◆ EXERCISE MATERIALS
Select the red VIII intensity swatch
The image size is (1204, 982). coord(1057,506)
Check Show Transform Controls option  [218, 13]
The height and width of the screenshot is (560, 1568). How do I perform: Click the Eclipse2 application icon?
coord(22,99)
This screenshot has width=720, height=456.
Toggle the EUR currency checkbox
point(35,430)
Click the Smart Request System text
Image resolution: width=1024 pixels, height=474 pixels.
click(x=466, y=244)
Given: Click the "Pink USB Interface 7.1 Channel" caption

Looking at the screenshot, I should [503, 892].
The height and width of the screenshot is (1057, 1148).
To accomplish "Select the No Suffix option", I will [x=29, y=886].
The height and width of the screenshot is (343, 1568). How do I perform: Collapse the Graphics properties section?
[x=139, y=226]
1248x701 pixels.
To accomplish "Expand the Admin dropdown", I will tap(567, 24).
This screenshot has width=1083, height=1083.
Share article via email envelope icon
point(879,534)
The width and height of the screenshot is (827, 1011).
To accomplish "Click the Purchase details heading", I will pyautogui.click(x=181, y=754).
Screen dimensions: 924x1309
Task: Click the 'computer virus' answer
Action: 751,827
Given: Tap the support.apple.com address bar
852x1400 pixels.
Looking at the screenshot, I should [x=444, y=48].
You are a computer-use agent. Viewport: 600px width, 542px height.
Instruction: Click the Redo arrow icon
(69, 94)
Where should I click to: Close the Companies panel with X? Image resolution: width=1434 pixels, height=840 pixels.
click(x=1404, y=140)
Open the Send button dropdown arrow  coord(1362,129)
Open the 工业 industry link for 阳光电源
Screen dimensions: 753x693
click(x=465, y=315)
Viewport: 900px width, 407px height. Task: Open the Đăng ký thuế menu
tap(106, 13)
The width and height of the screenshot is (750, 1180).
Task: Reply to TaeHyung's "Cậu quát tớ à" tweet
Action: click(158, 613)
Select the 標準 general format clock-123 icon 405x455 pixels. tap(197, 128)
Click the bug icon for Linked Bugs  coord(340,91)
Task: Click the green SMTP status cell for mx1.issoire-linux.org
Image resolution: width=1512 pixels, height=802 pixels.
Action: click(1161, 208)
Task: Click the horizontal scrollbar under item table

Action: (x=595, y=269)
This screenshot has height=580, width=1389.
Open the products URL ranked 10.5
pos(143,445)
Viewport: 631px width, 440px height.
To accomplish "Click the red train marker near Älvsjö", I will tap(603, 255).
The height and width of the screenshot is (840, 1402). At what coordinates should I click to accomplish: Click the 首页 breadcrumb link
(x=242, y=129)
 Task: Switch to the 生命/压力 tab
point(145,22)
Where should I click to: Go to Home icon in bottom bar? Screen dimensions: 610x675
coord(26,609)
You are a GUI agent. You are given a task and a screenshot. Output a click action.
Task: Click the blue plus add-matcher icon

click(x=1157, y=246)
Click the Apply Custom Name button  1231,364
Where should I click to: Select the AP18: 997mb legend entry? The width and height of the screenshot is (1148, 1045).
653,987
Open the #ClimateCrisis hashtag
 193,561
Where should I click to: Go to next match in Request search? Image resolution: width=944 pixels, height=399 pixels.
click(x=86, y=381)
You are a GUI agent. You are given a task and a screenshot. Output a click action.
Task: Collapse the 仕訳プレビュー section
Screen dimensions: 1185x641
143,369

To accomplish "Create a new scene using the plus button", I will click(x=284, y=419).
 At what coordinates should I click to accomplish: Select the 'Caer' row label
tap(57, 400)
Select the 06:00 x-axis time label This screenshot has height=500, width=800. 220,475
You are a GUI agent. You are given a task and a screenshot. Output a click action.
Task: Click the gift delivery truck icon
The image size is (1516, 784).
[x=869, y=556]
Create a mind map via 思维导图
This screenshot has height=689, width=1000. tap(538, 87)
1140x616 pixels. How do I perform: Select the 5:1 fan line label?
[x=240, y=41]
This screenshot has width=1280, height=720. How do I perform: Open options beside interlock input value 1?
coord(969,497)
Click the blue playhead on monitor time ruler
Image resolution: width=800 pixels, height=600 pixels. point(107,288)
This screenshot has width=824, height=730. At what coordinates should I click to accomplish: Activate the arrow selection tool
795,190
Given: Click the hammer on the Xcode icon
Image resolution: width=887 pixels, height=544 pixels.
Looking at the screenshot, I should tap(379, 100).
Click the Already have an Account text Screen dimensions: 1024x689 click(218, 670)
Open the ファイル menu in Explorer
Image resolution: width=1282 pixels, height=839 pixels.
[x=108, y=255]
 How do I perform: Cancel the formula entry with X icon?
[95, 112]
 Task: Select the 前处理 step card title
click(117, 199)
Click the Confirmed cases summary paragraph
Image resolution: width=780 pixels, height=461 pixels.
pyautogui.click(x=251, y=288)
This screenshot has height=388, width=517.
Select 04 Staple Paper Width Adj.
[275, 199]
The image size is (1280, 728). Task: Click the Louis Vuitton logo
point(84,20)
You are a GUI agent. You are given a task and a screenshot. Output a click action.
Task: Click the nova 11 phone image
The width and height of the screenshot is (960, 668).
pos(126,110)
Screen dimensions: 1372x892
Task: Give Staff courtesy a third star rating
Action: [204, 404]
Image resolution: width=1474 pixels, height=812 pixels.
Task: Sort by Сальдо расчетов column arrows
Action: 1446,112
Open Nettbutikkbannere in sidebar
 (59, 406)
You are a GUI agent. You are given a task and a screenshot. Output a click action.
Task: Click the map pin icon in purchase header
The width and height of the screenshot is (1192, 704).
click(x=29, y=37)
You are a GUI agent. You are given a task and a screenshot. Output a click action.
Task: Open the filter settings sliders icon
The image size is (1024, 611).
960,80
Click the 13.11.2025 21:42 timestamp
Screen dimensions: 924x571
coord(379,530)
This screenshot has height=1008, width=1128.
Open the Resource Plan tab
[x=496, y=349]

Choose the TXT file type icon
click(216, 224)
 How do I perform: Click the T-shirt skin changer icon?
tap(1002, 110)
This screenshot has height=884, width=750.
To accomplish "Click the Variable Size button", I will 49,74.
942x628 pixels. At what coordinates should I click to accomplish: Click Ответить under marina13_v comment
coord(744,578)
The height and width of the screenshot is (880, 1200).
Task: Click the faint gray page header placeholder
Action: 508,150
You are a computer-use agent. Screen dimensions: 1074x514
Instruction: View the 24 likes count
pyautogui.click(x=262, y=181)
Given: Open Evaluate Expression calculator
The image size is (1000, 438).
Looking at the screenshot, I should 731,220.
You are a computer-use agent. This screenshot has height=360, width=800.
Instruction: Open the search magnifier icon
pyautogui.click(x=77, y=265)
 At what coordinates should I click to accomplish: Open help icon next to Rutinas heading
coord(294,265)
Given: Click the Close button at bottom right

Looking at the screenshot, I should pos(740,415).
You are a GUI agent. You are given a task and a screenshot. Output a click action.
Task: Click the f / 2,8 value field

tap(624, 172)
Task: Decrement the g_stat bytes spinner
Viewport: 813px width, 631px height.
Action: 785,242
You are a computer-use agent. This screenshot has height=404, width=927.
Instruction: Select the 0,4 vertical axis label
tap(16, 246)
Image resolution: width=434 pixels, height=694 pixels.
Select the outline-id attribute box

◆ WHAT IS REQUIRED
Please write the data above out again, exactly the same.

◆ SOLUTION TO THIS PROBLEM
Select the red VIII intensity swatch
The image size is (1204, 982). coord(1057,506)
Check Show Transform Controls option  [218, 13]
The height and width of the screenshot is (560, 1568). How do I perform: Click the Eclipse2 application icon?
coord(22,99)
This screenshot has width=720, height=456.
Toggle the EUR currency checkbox
point(35,430)
Click the Smart Request System text
Image resolution: width=1024 pixels, height=474 pixels.
click(x=466, y=244)
Given: Click the "Pink USB Interface 7.1 Channel" caption

Looking at the screenshot, I should [503, 892].
The height and width of the screenshot is (1057, 1148).
To accomplish "Select the No Suffix option", I will [x=29, y=886].
The height and width of the screenshot is (343, 1568). How do I perform: Collapse the Graphics properties section?
[x=139, y=226]
1248x701 pixels.
To accomplish "Expand the Admin dropdown", I will tap(567, 24).
This screenshot has width=1083, height=1083.
Share article via email envelope icon
point(879,534)
The width and height of the screenshot is (827, 1011).
To accomplish "Click the Purchase details heading", I will pyautogui.click(x=181, y=754).
Screen dimensions: 924x1309
Task: Click the 'computer virus' answer
Action: 751,827
Given: Tap the support.apple.com address bar
852x1400 pixels.
Looking at the screenshot, I should [x=444, y=48].
You are a computer-use agent. Viewport: 600px width, 542px height.
Instruction: Click the Redo arrow icon
(69, 94)
Where should I click to: Close the Companies panel with X? Image resolution: width=1434 pixels, height=840 pixels.
click(x=1404, y=140)
Open the Send button dropdown arrow  coord(1362,129)
Open the 工业 industry link for 阳光电源
Screen dimensions: 753x693
click(x=465, y=315)
Viewport: 900px width, 407px height. Task: Open the Đăng ký thuế menu
tap(106, 13)
The width and height of the screenshot is (750, 1180).
Task: Reply to TaeHyung's "Cậu quát tớ à" tweet
Action: click(158, 613)
Select the 標準 general format clock-123 icon 405x455 pixels. tap(197, 128)
Click the bug icon for Linked Bugs  coord(340,91)
Task: Click the green SMTP status cell for mx1.issoire-linux.org
Image resolution: width=1512 pixels, height=802 pixels.
Action: click(1161, 208)
Task: Click the horizontal scrollbar under item table

Action: (x=595, y=269)
This screenshot has height=580, width=1389.
Open the products URL ranked 10.5
pos(143,445)
Viewport: 631px width, 440px height.
To accomplish "Click the red train marker near Älvsjö", I will tap(603, 255).
The height and width of the screenshot is (840, 1402). At what coordinates should I click to accomplish: Click the 首页 breadcrumb link
(x=242, y=129)
 Task: Switch to the 生命/压力 tab
point(145,22)
Where should I click to: Go to Home icon in bottom bar? Screen dimensions: 610x675
coord(26,609)
You are a GUI agent. You are given a task and a screenshot. Output a click action.
Task: Click the blue plus add-matcher icon

click(x=1157, y=246)
Click the Apply Custom Name button  1231,364
Where should I click to: Select the AP18: 997mb legend entry? The width and height of the screenshot is (1148, 1045).
653,987
Open the #ClimateCrisis hashtag
 193,561
Where should I click to: Go to next match in Request search? Image resolution: width=944 pixels, height=399 pixels.
click(x=86, y=381)
You are a GUI agent. You are given a task and a screenshot. Output a click action.
Task: Collapse the 仕訳プレビュー section
Screen dimensions: 1185x641
143,369

To accomplish "Create a new scene using the plus button", I will click(x=284, y=419).
 At what coordinates should I click to accomplish: Select the 'Caer' row label
tap(57, 400)
Select the 06:00 x-axis time label This screenshot has height=500, width=800. 220,475
You are a GUI agent. You are given a task and a screenshot. Output a click action.
Task: Click the gift delivery truck icon
The image size is (1516, 784).
[x=869, y=556]
Create a mind map via 思维导图
This screenshot has height=689, width=1000. tap(538, 87)
1140x616 pixels. How do I perform: Select the 5:1 fan line label?
[x=240, y=41]
This screenshot has width=1280, height=720. How do I perform: Open options beside interlock input value 1?
coord(969,497)
Click the blue playhead on monitor time ruler
Image resolution: width=800 pixels, height=600 pixels. point(107,288)
This screenshot has width=824, height=730. At what coordinates should I click to accomplish: Activate the arrow selection tool
795,190
Given: Click the hammer on the Xcode icon
Image resolution: width=887 pixels, height=544 pixels.
Looking at the screenshot, I should tap(379, 100).
Click the Already have an Account text Screen dimensions: 1024x689 click(218, 670)
Open the ファイル menu in Explorer
Image resolution: width=1282 pixels, height=839 pixels.
[x=108, y=255]
 How do I perform: Cancel the formula entry with X icon?
[95, 112]
 Task: Select the 前处理 step card title
click(117, 199)
Click the Confirmed cases summary paragraph
Image resolution: width=780 pixels, height=461 pixels.
pyautogui.click(x=251, y=288)
This screenshot has height=388, width=517.
Select 04 Staple Paper Width Adj.
[275, 199]
The image size is (1280, 728). Task: Click the Louis Vuitton logo
point(84,20)
You are a GUI agent. You are given a task and a screenshot. Output a click action.
Task: Click the nova 11 phone image
The width and height of the screenshot is (960, 668).
pos(126,110)
Screen dimensions: 1372x892
Task: Give Staff courtesy a third star rating
Action: [204, 404]
Image resolution: width=1474 pixels, height=812 pixels.
Task: Sort by Сальдо расчетов column arrows
Action: 1446,112
Open Nettbutikkbannere in sidebar
 (59, 406)
You are a GUI agent. You are given a task and a screenshot. Output a click action.
Task: Click the map pin icon in purchase header
The width and height of the screenshot is (1192, 704).
click(x=29, y=37)
You are a GUI agent. You are given a task and a screenshot. Output a click action.
Task: Open the filter settings sliders icon
The image size is (1024, 611).
960,80
Click the 13.11.2025 21:42 timestamp
Screen dimensions: 924x571
coord(379,530)
This screenshot has height=1008, width=1128.
Open the Resource Plan tab
[x=496, y=349]

Choose the TXT file type icon
click(216, 224)
 How do I perform: Click the T-shirt skin changer icon?
tap(1002, 110)
This screenshot has height=884, width=750.
To accomplish "Click the Variable Size button", I will 49,74.
942x628 pixels. At what coordinates should I click to accomplish: Click Ответить under marina13_v comment
coord(744,578)
The height and width of the screenshot is (880, 1200).
Task: Click the faint gray page header placeholder
Action: 508,150
You are a computer-use agent. Screen dimensions: 1074x514
Instruction: View the 24 likes count
pyautogui.click(x=262, y=181)
Given: Open Evaluate Expression calculator
The image size is (1000, 438).
Looking at the screenshot, I should 731,220.
You are a computer-use agent. This screenshot has height=360, width=800.
Instruction: Open the search magnifier icon
pyautogui.click(x=77, y=265)
 At what coordinates should I click to accomplish: Open help icon next to Rutinas heading
coord(294,265)
Given: Click the Close button at bottom right

Looking at the screenshot, I should pos(740,415).
You are a GUI agent. You are given a task and a screenshot. Output a click action.
Task: Click the f / 2,8 value field

tap(624, 172)
Task: Decrement the g_stat bytes spinner
Viewport: 813px width, 631px height.
Action: 785,242
You are a computer-use agent. This screenshot has height=404, width=927.
Instruction: Select the 0,4 vertical axis label
tap(16, 246)
Image resolution: width=434 pixels, height=694 pixels.
Select the outline-id attribute box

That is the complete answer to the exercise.